Congressional Democrat Lone SC Clyburn files for 16th term | Politics
COLUMBIA, SC (AP) — U.S. House Majority Whip Jim Clyburn filed Monday to seek a 16th term representing South Carolina’s 6th District, saying he was headed for his next campaign as long as his health and the support of his family remain strong.
“I’m in pretty good health, so I’m going to keep going until my health tells me to quit, or my three daughters,” Clyburn, 81, told The Associated Press.
Clyburn said he monitors his cholesterol levels closely and heeds his doctor’s advice, even taking a small dose of aspirin daily.
“I told them, if you ever see that I need to go to the rocking chair or spend my free time on the golf course, let me know,” he added, about advice from his daughters. “And so far they’re telling me, from what they’re feeling and hearing, I should keep going.”
As of Monday afternoon, no other candidate had filed with state officials to face Clyburn, currently South Carolina’s only congressional Democrat. First elected in 1992, Clyburn represents the district that stretches from areas around the capital city of Columbia through rural central and eastern counties to Charleston.
Since then, he has become the No. 3 Democrat in the House. He is also the highest-ranking black member of Congress, championing a variety of issues, including rural broadband access and chairing a congressional panel focused on issues related to the COVID-19 pandemic.

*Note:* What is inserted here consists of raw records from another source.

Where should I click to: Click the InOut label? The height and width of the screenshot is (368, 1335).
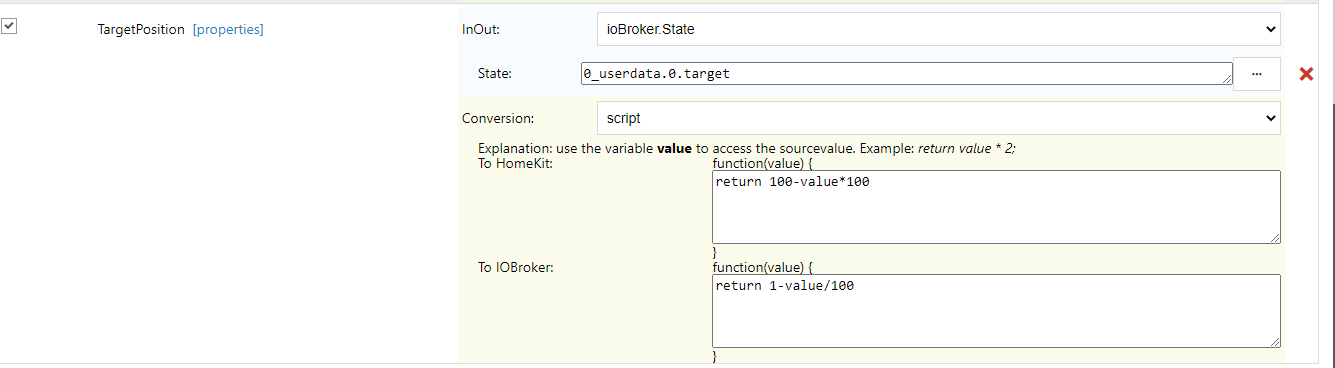(481, 30)
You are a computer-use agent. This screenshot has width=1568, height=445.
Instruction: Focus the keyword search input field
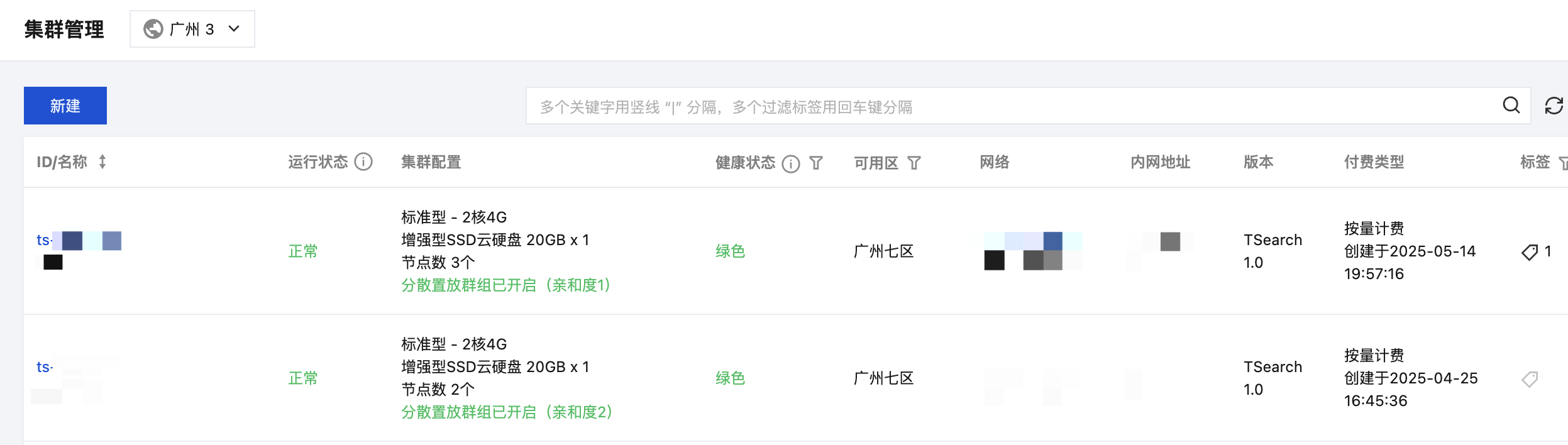1012,106
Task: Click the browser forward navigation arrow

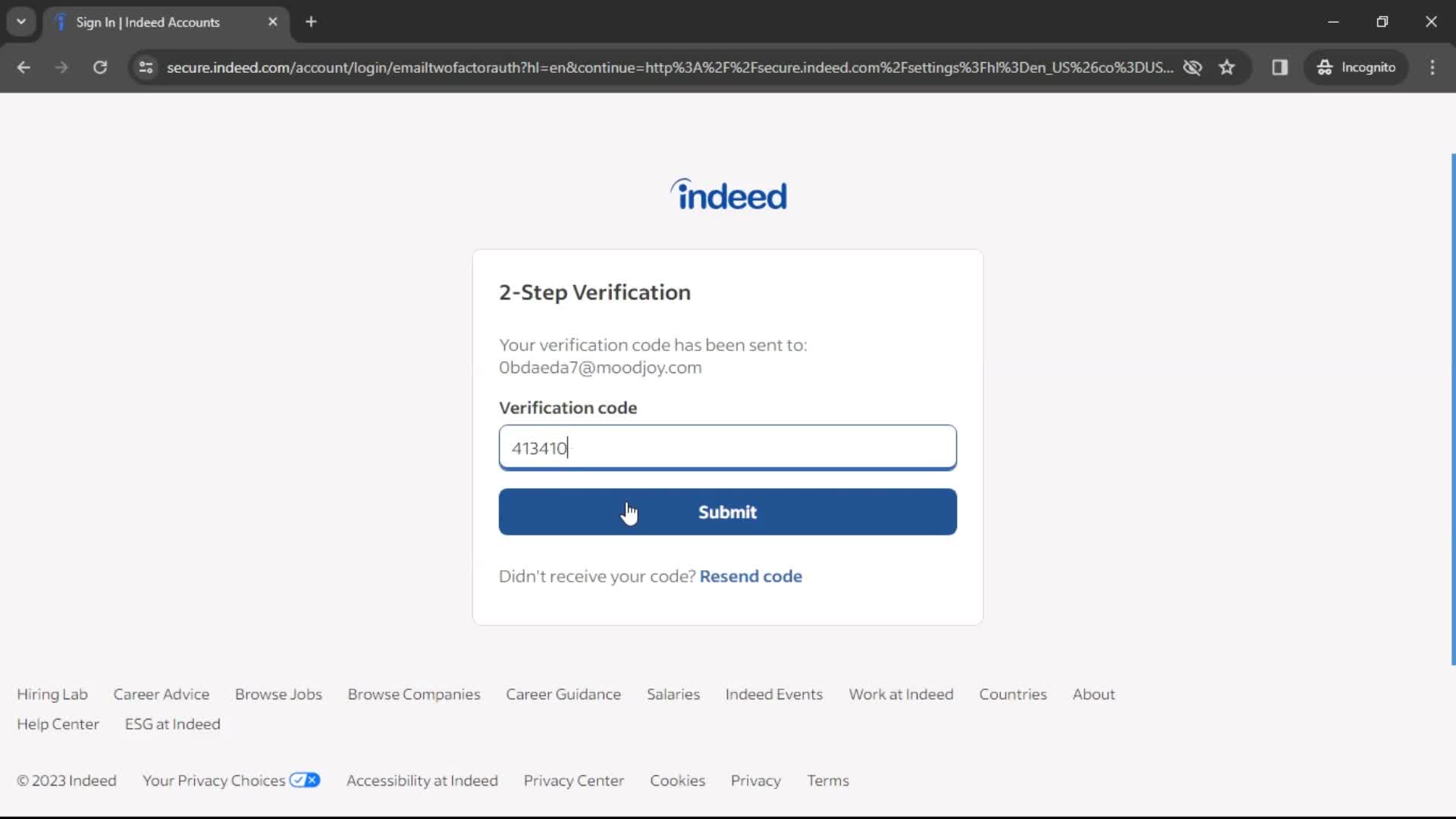Action: 62,67
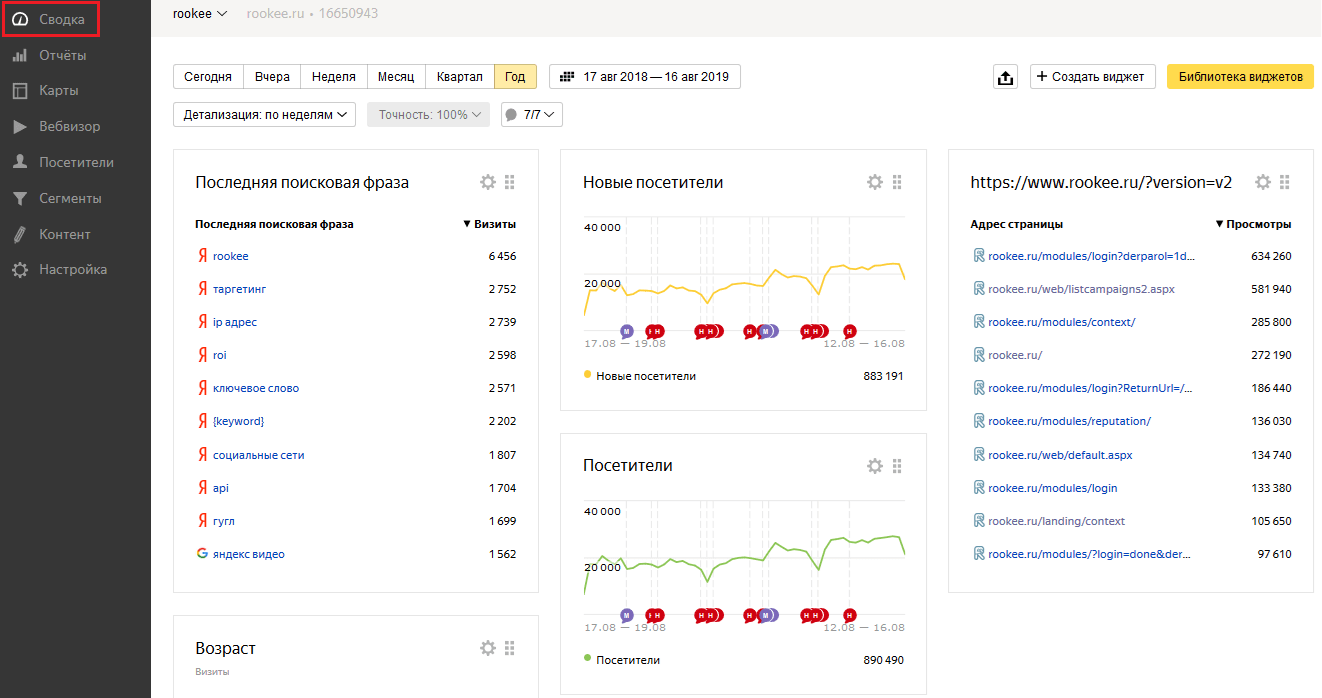
Task: Click gear icon on Последняя поисковая фраза widget
Action: click(487, 182)
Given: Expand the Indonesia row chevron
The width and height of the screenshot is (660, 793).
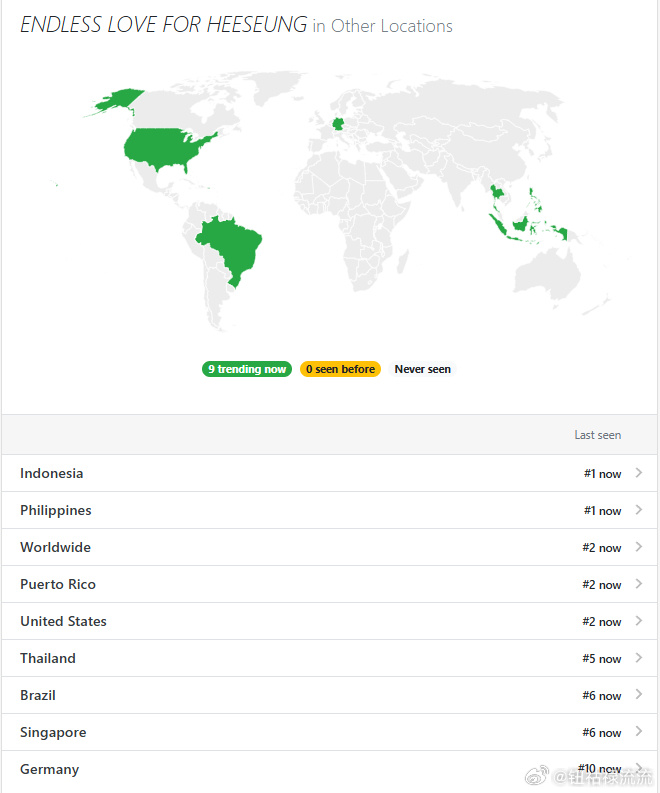Looking at the screenshot, I should pos(638,473).
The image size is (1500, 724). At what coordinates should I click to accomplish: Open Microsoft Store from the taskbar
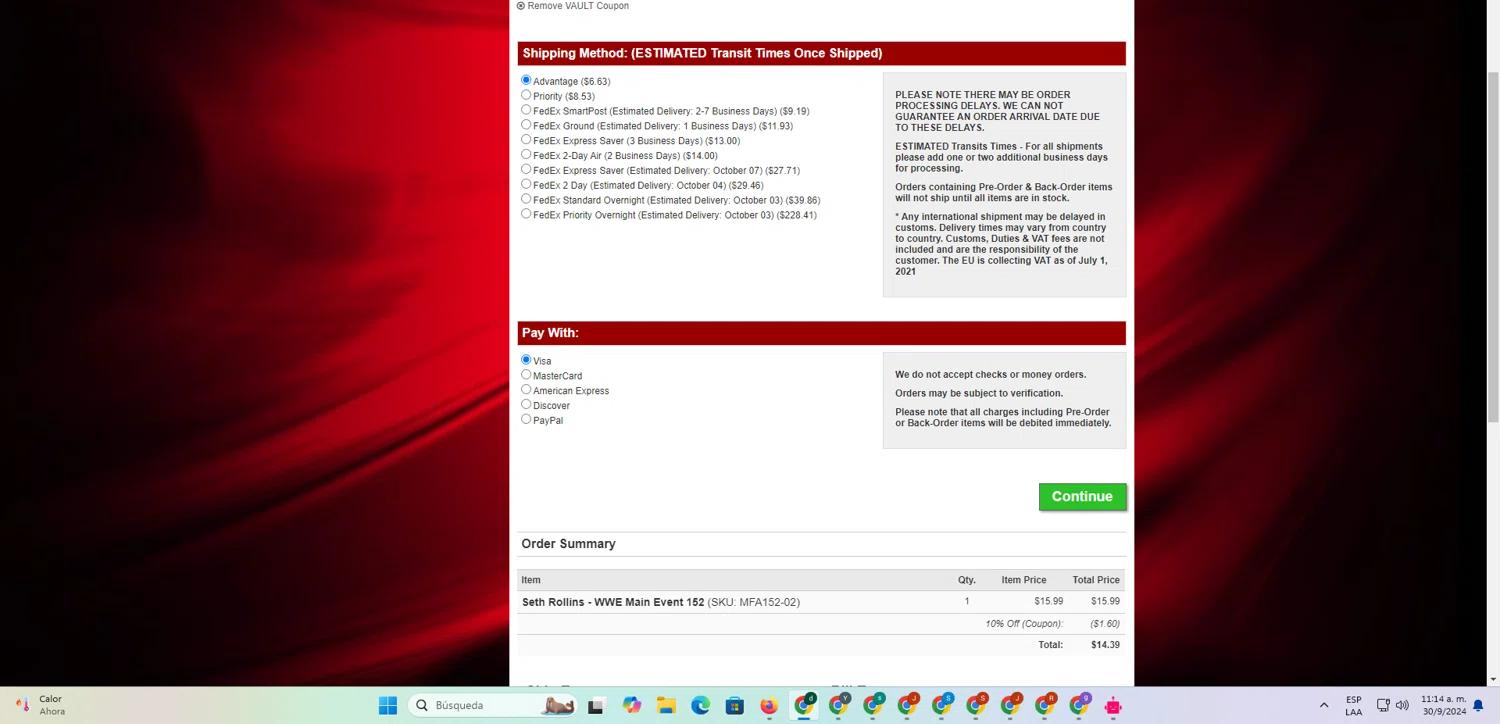[x=734, y=706]
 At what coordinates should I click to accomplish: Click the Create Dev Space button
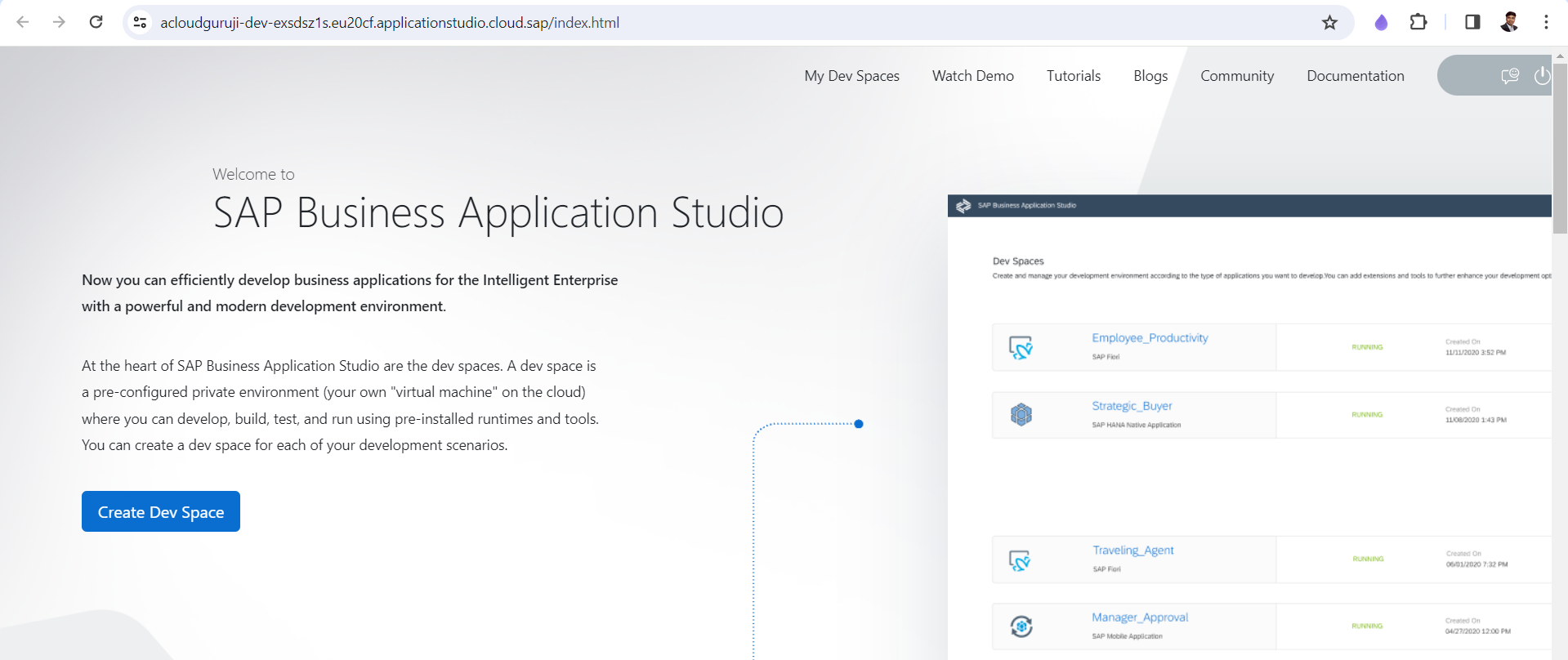(x=161, y=512)
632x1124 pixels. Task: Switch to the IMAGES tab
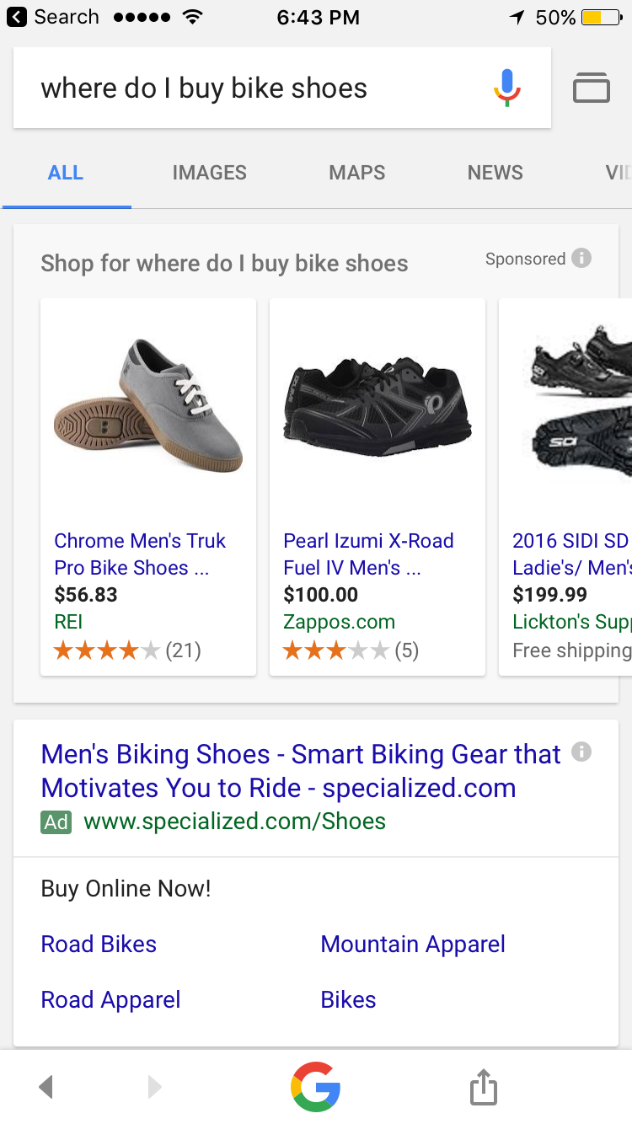209,172
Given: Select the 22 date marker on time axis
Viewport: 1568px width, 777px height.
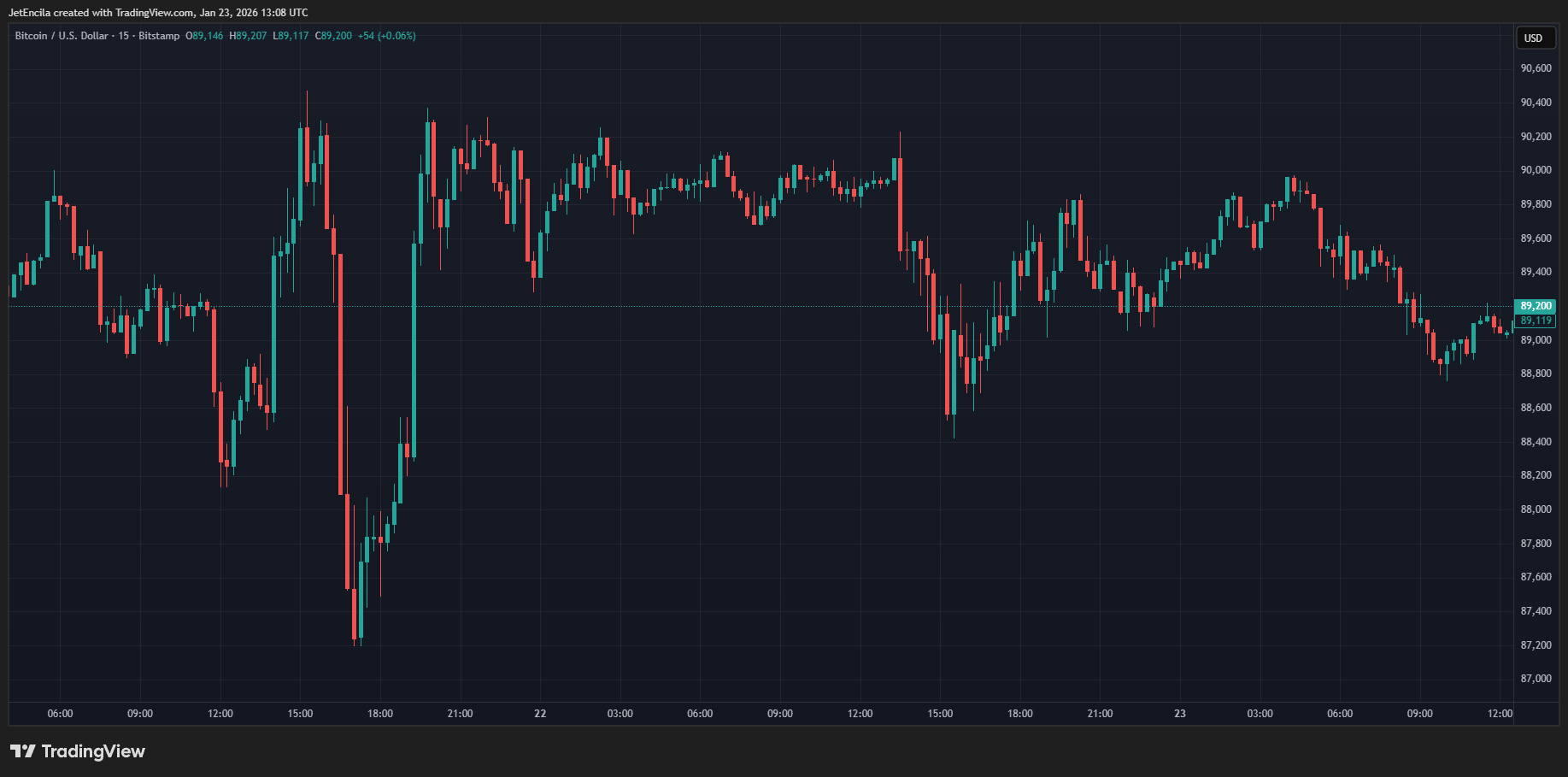Looking at the screenshot, I should click(x=540, y=714).
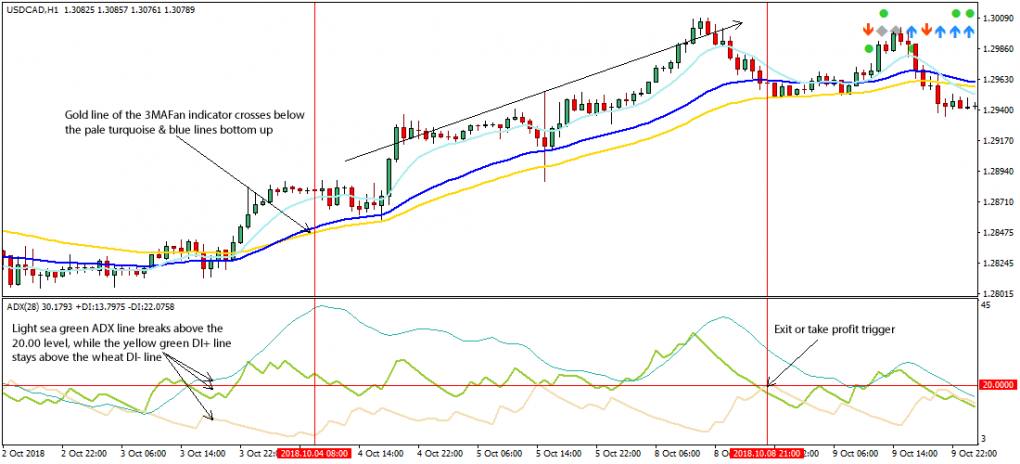
Task: Select the green dot above the gray diamond
Action: pyautogui.click(x=883, y=13)
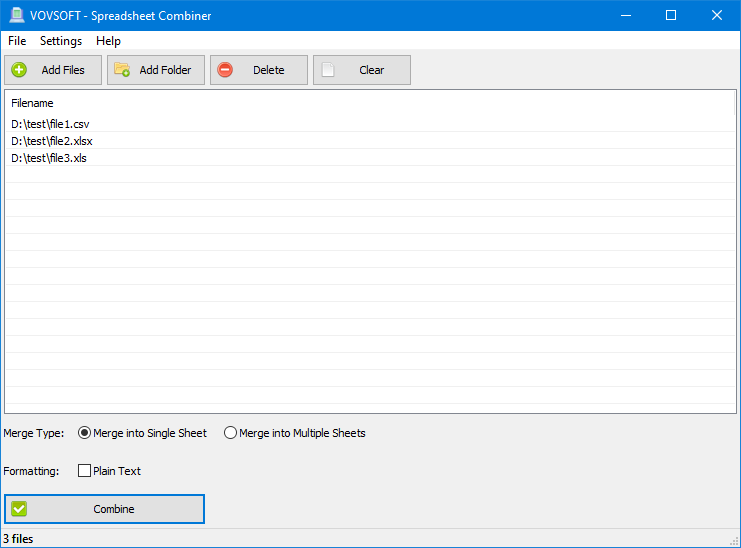
Task: Click the Add Folder icon
Action: coord(122,70)
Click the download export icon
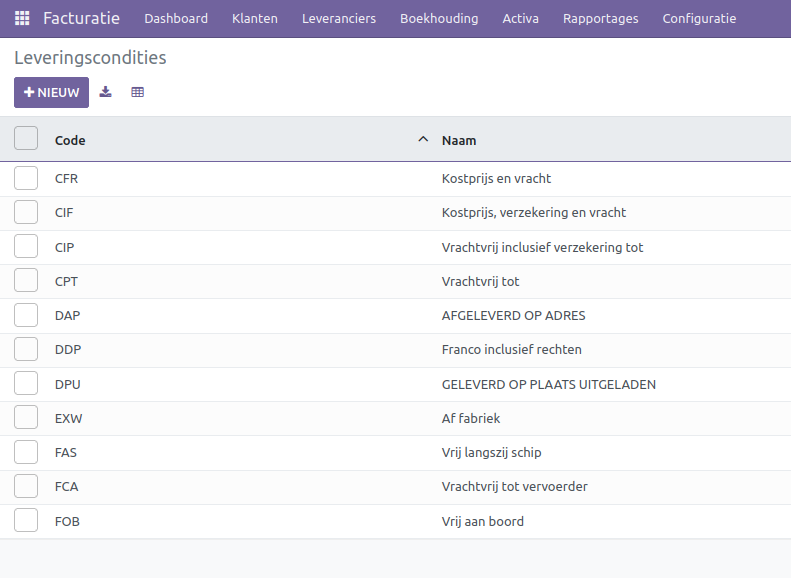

It was his pivotal role in the 2020 presidential election for which Clyburn drew praise from his party. Clyburn’s endorsement of Joe Biden ahead of the South Carolina primary is credited with helping the Democrat revive a then-fractious campaign and win a landslide victory in the South’s first ballot.
Several Democrats have filed federal fundraising papers challenging Clyburn, though only one – educator Gregg Marcel Dixon – said he received any money, scoring around $11,000 late last year. .
South Carolina’s primary election will be held on June 14. Filing closes March 30.
Clyburn won reelection in 2020 by nearly 40 percentage points and has nearly $2.5 million in his reelection war chest. Feeling confident in his own contest, Clyburn said he plans to spend time campaigning for other Democrats, scheduling swings in California, New York, North Carolina, Florida and Georgia.
“I will be going to these states in the next few weeks, helping as many candidates as I can,” he said.
Clyburn filed his nomination papers on the opening day of confirmation hearings for Justice Ketanji Brown Jackson, whom Biden nominated to fill the soon-to-be-vacated U.S. Supreme Court seat by retired Justice Stephen Breyer. She is the first black woman appointed to the high court, something Biden promised to do following a suggestion by Clyburn before the South Carolina primary.
Clyburn had lobbied for Michelle Childs — a South Carolina federal judge already appointed to the United States Court of Appeals for the DC Circuit — to get the go-ahead, saying Monday he believed Childs would be on the shortlist if Biden had the chance to choose another candidate.
“From everything I hear, the president had no problem with Michelle,” Clyburn said. “He could only make one date, so he went with Ketanji.”
On Monday, Clyburn said he looked forward to continuing to work with Biden, whom he said he didn’t always agree with. But he said differences were a starting point for progress – not a point of disunity.
“We try to find common ground and move forward collectively,” he said, noting that he was often at political disagreements with his late wife Emily, whom he considered an adviser and confidante to foreground.
“I don’t think we can grow as a country if we all agree. President Biden and I agree on a lot of things, but we don’t agree on everything.